Sets Match A Bunch of Characters

Put a bunch of characters in brackets, and a regex will match it with any singular character in those brackets

[aeiou] = a, e, i, o, u
[aeiou] != aa, ee, ii, oo, uu
[Mm]ax = Max, max
[aApP][mM] = AM, am, Am, PM, pm, Pm, etc

These scale better with ranges, which match any characters falling in that range. They can be mixed together if desired.

[0-3] = 0, 1, 2, 3
[a-e] = a, b, c, d, e
[0-9a-f] = 0, a, 1, 4, etc
[0-9a-f][0-9a-f] = 00, ae, 1e, 4f, etc
[a-e_] = a_, b_, c_, d_, e_

There are several shortcuts for ranges.

  • \d = any digit

  • \w = any letter, number, or the underscore

  • \s = any space character

Alternatives Match Specific Possibilities

Divide alternatives with | and they'll match with any possible item. Can be two or more. Optionally surround them with parenthesis to separate them from a larger pattern.

A|B = A, B
Jess|Frank = Jess, Frank
(You|We) are here = You are here, We are here
\d\d:\d\d (AM|PM) = 03:24 AM, 12:12 PM, etc

Stars Match 0+ What's Before It

Whenever a star is used, look at the character before it. If that character appears any number of times, from zero to infinity, the star will match with it.

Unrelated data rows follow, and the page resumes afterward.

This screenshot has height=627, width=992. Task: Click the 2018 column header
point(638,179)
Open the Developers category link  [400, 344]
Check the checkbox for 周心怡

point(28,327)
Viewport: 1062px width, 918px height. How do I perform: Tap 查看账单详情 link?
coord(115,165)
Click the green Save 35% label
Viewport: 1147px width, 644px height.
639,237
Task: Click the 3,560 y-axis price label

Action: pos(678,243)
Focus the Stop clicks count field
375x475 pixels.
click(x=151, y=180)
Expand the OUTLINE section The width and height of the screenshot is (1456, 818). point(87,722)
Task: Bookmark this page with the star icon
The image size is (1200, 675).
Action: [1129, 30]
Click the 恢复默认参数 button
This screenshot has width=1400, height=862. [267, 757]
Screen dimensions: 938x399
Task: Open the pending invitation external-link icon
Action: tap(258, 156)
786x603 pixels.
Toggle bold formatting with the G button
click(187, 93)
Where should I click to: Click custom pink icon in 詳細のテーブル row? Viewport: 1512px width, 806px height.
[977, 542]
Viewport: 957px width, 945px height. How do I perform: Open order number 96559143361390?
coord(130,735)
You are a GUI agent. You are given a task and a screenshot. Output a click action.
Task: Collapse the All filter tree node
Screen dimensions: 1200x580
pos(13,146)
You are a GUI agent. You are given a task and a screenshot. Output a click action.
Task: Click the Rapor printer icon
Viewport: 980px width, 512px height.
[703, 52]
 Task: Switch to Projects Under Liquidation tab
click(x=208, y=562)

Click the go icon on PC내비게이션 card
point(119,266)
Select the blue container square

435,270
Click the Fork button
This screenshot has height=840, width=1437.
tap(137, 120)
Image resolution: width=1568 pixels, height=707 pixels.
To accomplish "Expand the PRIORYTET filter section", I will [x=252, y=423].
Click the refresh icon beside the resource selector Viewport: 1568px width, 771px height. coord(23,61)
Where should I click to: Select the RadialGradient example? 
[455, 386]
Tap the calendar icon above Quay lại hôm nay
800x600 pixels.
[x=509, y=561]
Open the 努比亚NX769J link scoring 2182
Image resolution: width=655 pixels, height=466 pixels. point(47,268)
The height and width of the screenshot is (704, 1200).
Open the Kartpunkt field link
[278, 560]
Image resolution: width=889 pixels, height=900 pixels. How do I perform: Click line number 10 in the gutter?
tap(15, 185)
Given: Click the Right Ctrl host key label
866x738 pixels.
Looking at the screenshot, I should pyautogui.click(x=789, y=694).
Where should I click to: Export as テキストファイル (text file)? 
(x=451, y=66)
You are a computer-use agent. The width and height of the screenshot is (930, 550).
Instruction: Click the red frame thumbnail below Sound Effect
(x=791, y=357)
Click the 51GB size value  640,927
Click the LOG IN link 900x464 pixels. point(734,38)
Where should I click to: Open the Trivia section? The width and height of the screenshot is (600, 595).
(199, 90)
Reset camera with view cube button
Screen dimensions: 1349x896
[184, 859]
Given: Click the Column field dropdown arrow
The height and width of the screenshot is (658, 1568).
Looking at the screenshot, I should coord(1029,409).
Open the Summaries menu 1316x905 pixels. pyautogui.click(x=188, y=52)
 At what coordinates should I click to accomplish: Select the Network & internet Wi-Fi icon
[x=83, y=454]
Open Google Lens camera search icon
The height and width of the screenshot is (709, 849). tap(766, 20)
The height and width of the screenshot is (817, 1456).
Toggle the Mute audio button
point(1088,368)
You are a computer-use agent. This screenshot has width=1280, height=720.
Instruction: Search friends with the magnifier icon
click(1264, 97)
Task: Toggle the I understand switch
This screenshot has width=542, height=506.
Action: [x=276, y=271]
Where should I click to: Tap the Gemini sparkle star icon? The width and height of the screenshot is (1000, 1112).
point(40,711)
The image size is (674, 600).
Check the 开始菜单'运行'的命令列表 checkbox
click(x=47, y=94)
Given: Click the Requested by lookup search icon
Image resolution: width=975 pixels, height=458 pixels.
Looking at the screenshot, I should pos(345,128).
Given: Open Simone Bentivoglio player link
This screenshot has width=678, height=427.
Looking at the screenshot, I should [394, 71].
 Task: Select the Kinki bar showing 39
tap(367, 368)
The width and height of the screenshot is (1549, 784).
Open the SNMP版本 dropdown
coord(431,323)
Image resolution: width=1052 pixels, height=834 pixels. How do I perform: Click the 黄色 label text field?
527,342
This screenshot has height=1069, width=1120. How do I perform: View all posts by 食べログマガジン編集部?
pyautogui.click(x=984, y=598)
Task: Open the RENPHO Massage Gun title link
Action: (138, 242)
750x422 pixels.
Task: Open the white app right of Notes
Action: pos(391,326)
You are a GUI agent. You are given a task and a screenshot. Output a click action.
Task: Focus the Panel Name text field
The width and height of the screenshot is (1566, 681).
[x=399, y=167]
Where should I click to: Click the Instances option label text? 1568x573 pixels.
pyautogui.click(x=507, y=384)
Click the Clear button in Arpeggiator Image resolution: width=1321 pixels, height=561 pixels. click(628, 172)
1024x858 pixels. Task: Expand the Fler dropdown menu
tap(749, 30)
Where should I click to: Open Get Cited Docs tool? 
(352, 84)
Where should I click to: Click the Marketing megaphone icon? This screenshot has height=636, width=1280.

It can be used anywhere in the expression, and combined with other tools like sets or a period.

AB* = AB, ABBB, A, etc
[aeiou]* = a, ee, aeio, ouie, eeeeiouaioueooiouoe, etc
[0-9]* = 1, 66, 0, 214, 1248719823, etc
.* = any number of any character
Frank .* = Frank Smith, Frank Williams, Frank Snapdragon McFisticuffs, etc

Question Marks Match 0-1 What's Before It

Use a question mark if a single instance of a character may or may not appear in a string.

00? = 0, 00

You can also use it to include optional ranges of characters

\d = optional digit
\w = optional letter, number, or the underscore
\s? = optional space

You can also use a question mark with the .* selector. It will match the string if nothing or anything all appears between them.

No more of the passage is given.